[Element and text position records]
**********

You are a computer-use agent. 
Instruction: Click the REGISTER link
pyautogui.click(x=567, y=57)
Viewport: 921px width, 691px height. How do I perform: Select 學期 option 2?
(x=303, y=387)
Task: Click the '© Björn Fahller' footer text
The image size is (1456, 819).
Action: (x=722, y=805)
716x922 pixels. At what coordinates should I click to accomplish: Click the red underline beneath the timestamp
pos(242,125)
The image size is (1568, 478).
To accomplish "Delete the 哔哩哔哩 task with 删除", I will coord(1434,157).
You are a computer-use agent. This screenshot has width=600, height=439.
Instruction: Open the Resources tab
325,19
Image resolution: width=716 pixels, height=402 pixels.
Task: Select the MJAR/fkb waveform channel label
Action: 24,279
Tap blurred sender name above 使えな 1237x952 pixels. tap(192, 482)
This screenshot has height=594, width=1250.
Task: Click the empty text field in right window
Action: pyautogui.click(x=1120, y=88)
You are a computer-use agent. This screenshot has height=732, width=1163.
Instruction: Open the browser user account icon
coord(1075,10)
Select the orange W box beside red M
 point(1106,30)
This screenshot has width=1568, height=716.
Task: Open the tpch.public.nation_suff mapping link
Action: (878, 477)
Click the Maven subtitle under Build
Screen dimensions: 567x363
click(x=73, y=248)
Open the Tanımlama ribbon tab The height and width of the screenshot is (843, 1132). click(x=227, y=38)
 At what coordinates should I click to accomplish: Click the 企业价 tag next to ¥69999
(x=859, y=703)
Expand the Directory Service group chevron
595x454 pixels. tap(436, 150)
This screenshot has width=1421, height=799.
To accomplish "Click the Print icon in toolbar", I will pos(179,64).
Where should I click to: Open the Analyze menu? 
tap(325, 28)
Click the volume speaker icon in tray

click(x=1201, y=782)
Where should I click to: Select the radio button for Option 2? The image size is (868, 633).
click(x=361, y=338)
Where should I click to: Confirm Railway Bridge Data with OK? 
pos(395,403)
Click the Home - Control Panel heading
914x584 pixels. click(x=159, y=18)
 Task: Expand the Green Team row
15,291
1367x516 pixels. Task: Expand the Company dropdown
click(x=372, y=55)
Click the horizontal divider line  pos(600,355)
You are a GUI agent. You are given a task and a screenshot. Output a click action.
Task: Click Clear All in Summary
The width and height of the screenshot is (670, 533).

**********

GOAL :: Output every line of the records above verbatim, with nothing changed.

THE COMPLETED TASK ::
You are a computer-use agent. 
Instruction: Click the REGISTER link
pyautogui.click(x=567, y=57)
Viewport: 921px width, 691px height. How do I perform: Select 學期 option 2?
(x=303, y=387)
Task: Click the '© Björn Fahller' footer text
The image size is (1456, 819).
Action: (x=722, y=805)
716x922 pixels. At what coordinates should I click to accomplish: Click the red underline beneath the timestamp
pos(242,125)
The image size is (1568, 478).
To accomplish "Delete the 哔哩哔哩 task with 删除", I will coord(1434,157).
You are a computer-use agent. This screenshot has width=600, height=439.
Instruction: Open the Resources tab
325,19
Image resolution: width=716 pixels, height=402 pixels.
Task: Select the MJAR/fkb waveform channel label
Action: 24,279
Tap blurred sender name above 使えな 1237x952 pixels. tap(192, 482)
This screenshot has height=594, width=1250.
Task: Click the empty text field in right window
Action: pyautogui.click(x=1120, y=88)
You are a computer-use agent. This screenshot has height=732, width=1163.
Instruction: Open the browser user account icon
coord(1075,10)
Select the orange W box beside red M
 point(1106,30)
This screenshot has width=1568, height=716.
Task: Open the tpch.public.nation_suff mapping link
Action: (878, 477)
Click the Maven subtitle under Build
Screen dimensions: 567x363
click(x=73, y=248)
Open the Tanımlama ribbon tab The height and width of the screenshot is (843, 1132). click(x=227, y=38)
 At what coordinates should I click to accomplish: Click the 企业价 tag next to ¥69999
(x=859, y=703)
Expand the Directory Service group chevron
595x454 pixels. tap(436, 150)
This screenshot has width=1421, height=799.
To accomplish "Click the Print icon in toolbar", I will pos(179,64).
Where should I click to: Open the Analyze menu? 
tap(325, 28)
Click the volume speaker icon in tray

click(x=1201, y=782)
Where should I click to: Select the radio button for Option 2? The image size is (868, 633).
click(x=361, y=338)
Where should I click to: Confirm Railway Bridge Data with OK? 
pos(395,403)
Click the Home - Control Panel heading
914x584 pixels. click(x=159, y=18)
 Task: Expand the Green Team row
15,291
1367x516 pixels. Task: Expand the Company dropdown
click(x=372, y=55)
Click the horizontal divider line  pos(600,355)
You are a GUI agent. You are given a task and a screenshot. Output a click action.
Task: Click Clear All in Summary
The width and height of the screenshot is (670, 533).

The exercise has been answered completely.